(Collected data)
════════

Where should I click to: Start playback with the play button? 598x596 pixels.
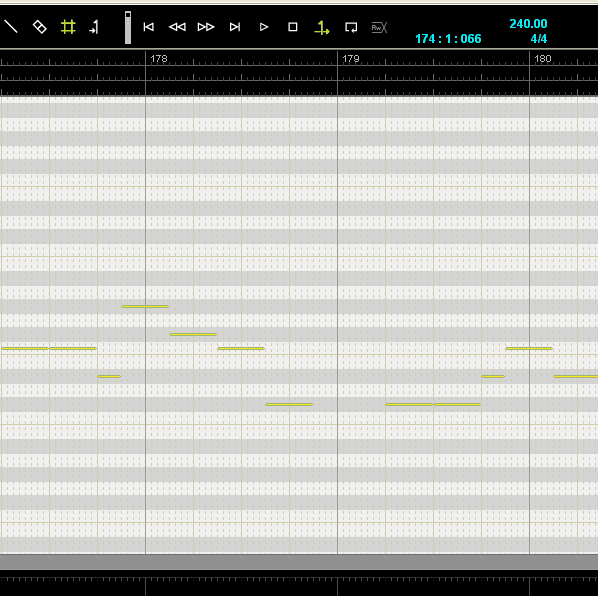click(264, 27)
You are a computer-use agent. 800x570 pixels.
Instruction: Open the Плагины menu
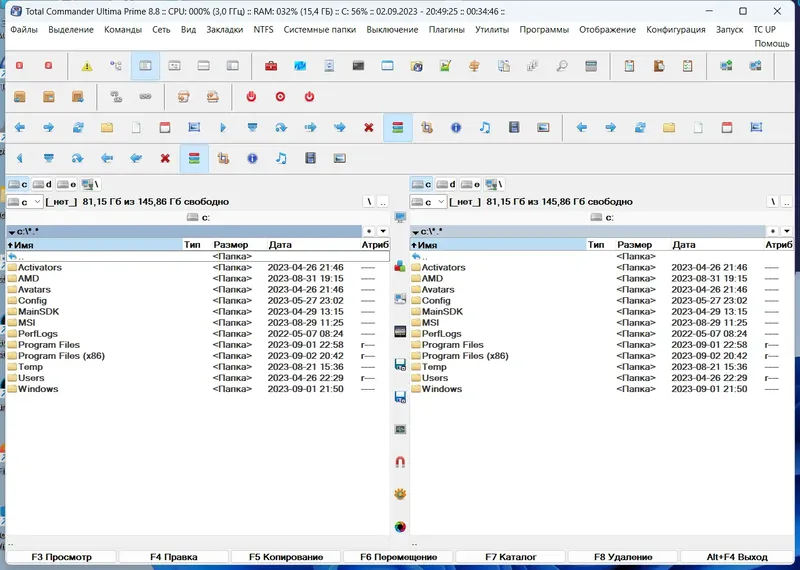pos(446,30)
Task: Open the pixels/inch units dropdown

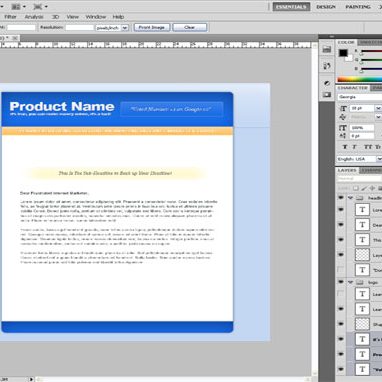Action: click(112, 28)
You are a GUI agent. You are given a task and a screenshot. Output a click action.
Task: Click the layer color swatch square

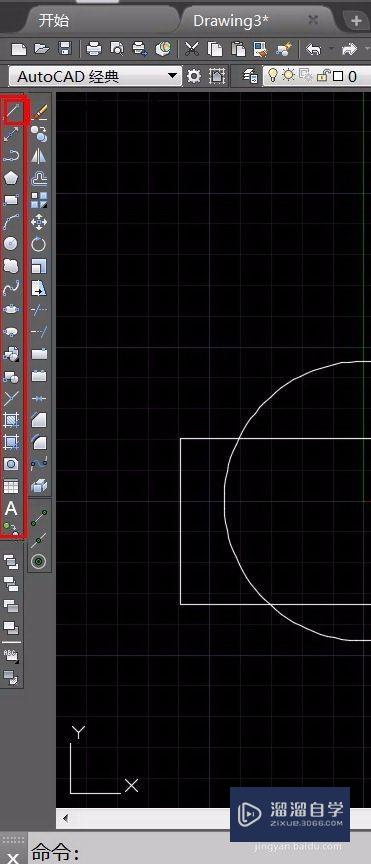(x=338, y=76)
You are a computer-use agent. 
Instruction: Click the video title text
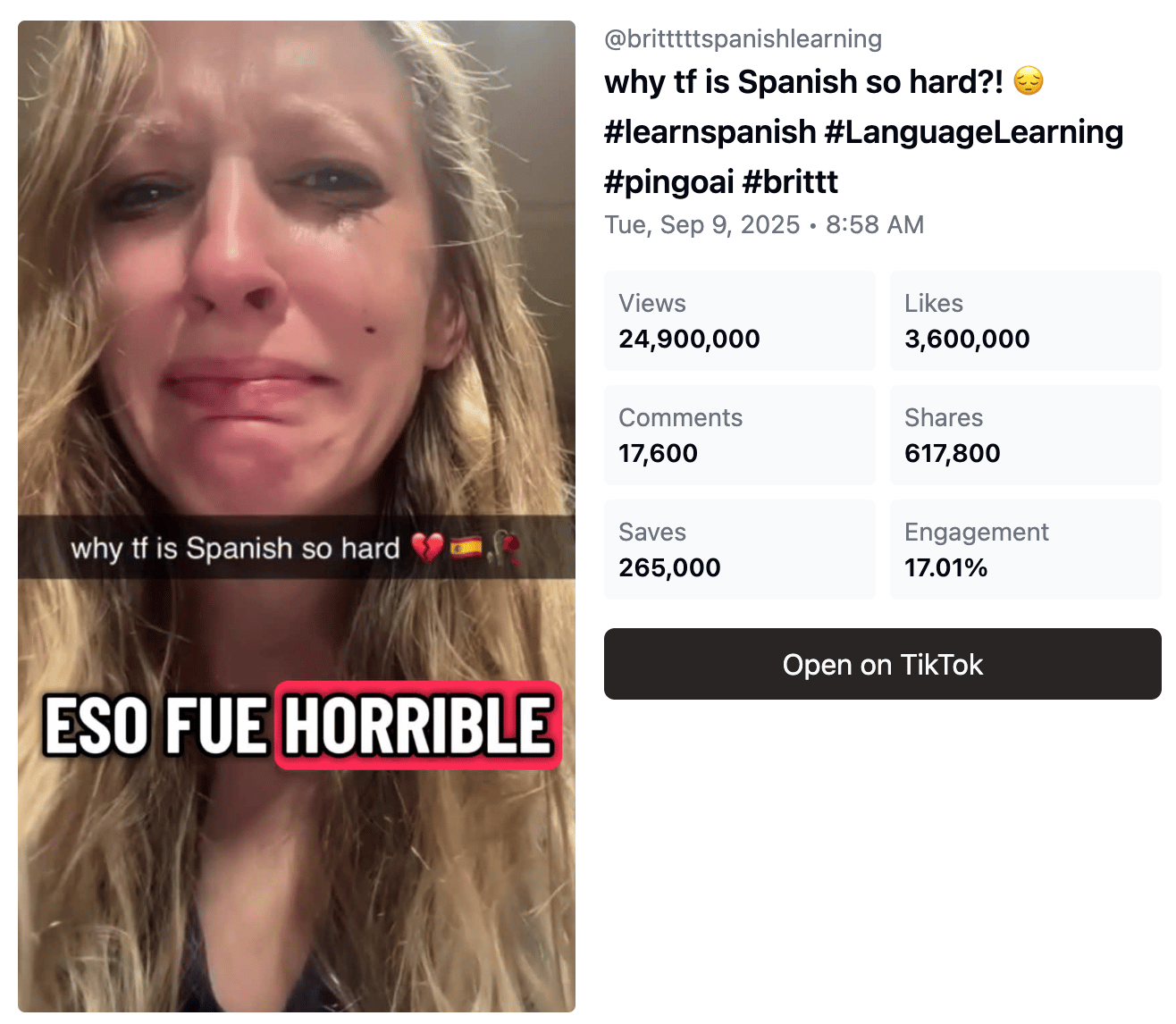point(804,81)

════════

● **Exercise**:
Once the line containing "Task: Open the pixels/inch units dropdown" is found, transcribe it and every line after it to the end of the records, exactly and with no pictures.

● **Output for this exercise**:
Task: Open the pixels/inch units dropdown

Action: click(112, 28)
You are a GUI agent. You are given a task and a screenshot. Output a click action.
Task: Click the layer color swatch square

(x=338, y=76)
You are a computer-use agent. 
Instruction: Click the video title text
point(804,81)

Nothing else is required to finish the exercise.